The previous two months have been one of the busiest on record, with us selling holdings that had reached close to their fair values, and switching out to companies which were far more attractively priced.

The upcoming 2016 will be an exciting one. We have one last interview with a well known fund manager based in Singapore that will be released shortly (as time permits!) this month.

An exciting partnership is also in the works, and more details will be disclosed soon.

One new segment of the site will be journal entries which are curated from my own investment records. They will normally be embargoed for anywhere up to 2 months before I release them on the site.

The plan is that they will give some time for us to digest the events of that day in a more objective manner. The content has been preserved as it was written, and only some minor editing will be planned to correct any grammatical errors.


Investment Journal Entry Dated 26/12/2015

It’s Christmas Eve and I find myself reminiscing about the current state of affairs. It’s been almost six years since I started investing. How time flies!

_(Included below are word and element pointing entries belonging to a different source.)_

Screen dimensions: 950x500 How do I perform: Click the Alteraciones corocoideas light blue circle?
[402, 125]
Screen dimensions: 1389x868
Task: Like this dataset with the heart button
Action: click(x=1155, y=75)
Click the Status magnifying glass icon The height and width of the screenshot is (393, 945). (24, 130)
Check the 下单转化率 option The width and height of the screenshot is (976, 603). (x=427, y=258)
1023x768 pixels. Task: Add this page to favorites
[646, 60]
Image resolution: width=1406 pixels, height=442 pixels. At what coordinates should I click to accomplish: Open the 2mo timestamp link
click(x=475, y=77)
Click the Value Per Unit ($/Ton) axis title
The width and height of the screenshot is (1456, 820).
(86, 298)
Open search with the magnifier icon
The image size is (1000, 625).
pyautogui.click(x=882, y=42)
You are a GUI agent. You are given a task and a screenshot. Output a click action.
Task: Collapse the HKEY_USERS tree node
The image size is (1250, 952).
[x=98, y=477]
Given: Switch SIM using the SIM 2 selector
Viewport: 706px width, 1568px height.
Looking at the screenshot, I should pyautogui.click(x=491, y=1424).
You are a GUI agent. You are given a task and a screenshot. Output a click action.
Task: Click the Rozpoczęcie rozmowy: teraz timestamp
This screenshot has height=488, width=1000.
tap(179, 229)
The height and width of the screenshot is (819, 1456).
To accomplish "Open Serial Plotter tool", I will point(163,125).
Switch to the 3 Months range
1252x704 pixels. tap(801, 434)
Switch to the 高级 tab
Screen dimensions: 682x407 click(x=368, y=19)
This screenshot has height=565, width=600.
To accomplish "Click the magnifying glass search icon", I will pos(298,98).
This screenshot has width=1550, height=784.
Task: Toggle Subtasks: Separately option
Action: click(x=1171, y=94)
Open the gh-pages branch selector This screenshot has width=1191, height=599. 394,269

I am grateful that I had a good start getting a solid foundation. Unwittingly, I started at a great time, and mistakes have been kept to a minimum by following some basic principles that I have never deviated from:

  1. Focusing on the ability of a business to generate sustained free cash flow
  2. Conservative balance sheets and management
  3. The alignment of interests between management and shareholders

There is I think a distinction to be made from the success of a business, and the success of minority investors. Many great businesses have turned out to be terrible investments. Likewise, distressed businesses can turn out to be great investments – albeit at the right price.

The key in my view, is to be selective.

Our small size allows us an invest-able universe of over ten thousand stocks. As Richard Branson said, business opportunities are like buses, there is always another one around the corner.

Acting in such a manner requires a calculated emotional detachment from it. At every point of time, emotions threaten to overwhelm our logic and reasoning. Knowing what to do does not mean one can do it when the time comes.

Investment opportunities are most abundant in stocks which investors are the most emotional, and have strong vested views in.

Take for example the rise and fall of SingPost this past 5 years. It’s share price had declined from $1.20 to close $1.00, before advancing to an all time high of $2.12.

Sentiment turned negative upon learning that the CEO spearheading its transformation had left, and of corporate governance problems, leading a decline back down to $1.60.

One must express great scepticism that the share price accurately reflects the business reality, as the core business of the company – a monopoly on delivering mail in Singapore has not been eroded.

These mis-pricings create an opportunity for investors to profit – if we can remain rational and cool headed.

Such opportunities are rare, and we must remain selective in our criteria.